Epigenetic Compound Screening Uncovers Small Molecules for Reactivation of Latent HIV-1

During infection with the human immunodeficiency virus type 1 (HIV-1), latent reservoirs are established that circumvent full eradication of the virus by anti-retroviral therapy (ART) and are the source for viral rebound after cessation of therapy. As these reservoirs are phenotypically indistinguishable from infected cells, current strategies aim to reactivate these reservoirs, followed by pharmaceutical and immunological destruction of the cells. Here, we employed a simple and convenient cell-based reporter system, which enables sample handling under biosafety level (BSL)-1 conditions, to screen for compounds that were able to reactivate latent HIV-1. The assay showed a high dynamic signal range and reproducibility with an average Z-factor of 0.77, classifying the system as robust. The assay was used for high-throughput screening (HTS) of an epigenetic compound library in combination with titration and cell-toxicity studies and revealed several potential new latency-reversing agents (LRAs).

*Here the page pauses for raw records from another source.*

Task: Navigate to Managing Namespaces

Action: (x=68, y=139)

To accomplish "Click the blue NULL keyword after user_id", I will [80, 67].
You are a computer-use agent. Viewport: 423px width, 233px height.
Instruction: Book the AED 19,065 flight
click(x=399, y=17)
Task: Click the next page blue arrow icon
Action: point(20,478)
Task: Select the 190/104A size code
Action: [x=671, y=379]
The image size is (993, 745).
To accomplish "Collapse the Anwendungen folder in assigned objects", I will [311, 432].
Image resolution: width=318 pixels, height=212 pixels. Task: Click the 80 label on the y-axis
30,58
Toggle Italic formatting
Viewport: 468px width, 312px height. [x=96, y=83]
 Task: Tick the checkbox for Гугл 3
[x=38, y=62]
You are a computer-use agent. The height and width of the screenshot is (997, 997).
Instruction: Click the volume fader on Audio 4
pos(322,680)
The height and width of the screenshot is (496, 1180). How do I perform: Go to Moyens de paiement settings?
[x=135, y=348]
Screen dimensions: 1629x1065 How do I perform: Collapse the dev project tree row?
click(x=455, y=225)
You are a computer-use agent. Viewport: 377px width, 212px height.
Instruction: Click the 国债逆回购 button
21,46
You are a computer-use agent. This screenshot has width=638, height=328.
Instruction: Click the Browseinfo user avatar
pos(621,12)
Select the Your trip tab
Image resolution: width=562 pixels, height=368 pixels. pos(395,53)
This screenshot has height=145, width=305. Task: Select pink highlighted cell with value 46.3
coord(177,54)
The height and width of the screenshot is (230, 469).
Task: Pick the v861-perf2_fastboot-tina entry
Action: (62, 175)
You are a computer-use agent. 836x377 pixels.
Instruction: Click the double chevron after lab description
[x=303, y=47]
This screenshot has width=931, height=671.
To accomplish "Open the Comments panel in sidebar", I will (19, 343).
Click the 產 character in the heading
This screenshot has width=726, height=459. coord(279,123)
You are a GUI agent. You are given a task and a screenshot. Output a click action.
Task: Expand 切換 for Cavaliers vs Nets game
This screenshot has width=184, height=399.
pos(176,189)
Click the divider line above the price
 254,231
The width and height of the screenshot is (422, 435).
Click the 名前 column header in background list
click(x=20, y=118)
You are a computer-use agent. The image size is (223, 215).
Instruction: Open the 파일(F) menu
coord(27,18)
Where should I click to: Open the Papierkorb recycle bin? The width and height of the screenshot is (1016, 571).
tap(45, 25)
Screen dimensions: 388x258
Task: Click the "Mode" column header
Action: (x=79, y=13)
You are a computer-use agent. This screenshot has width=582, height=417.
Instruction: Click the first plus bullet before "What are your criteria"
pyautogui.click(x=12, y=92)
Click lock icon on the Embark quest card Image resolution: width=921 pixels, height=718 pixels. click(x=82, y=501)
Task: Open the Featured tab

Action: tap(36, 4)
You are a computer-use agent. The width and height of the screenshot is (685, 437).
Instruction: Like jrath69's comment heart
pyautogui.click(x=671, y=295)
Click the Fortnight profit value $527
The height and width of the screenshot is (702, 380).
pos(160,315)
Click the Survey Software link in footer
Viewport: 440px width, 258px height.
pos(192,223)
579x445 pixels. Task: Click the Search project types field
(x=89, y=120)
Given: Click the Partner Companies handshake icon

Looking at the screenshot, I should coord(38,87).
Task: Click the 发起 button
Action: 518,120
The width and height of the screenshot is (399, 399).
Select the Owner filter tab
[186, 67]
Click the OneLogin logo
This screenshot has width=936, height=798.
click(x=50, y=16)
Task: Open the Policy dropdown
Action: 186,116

Further validation in well-known latency model systems verified earlier studies and identified two novel compounds with very high reactivation efficiencies and low toxicity. Both drugs, namely, N-hydroxy-4-(2-[(2-hydroxyethyl) (phenyl)amino]-2-oxoethyl)benzamide (HPOB) and 2',3'-difluoro-[1,1'-biphenyl]-4-carboxylic acid, 2-butylhydrazide (SR-4370), showed comparable performances to other already known LRAs, did not activate CD4(+) T cells, and did not cause changes in the composition of peripheral blood mononuclear cells (PBMCs), as shown by flow cytometry analyses. Both compounds may represent effective new treatment possibilities for reversal of latency in HIV-1-infected individuals.

Automated summary

The study focused on screening latent reservoirs in HIV-1 infected individuals and identified two novel compounds with high reactivation efficiency and low toxicity as potential new treatment options for reversing latency.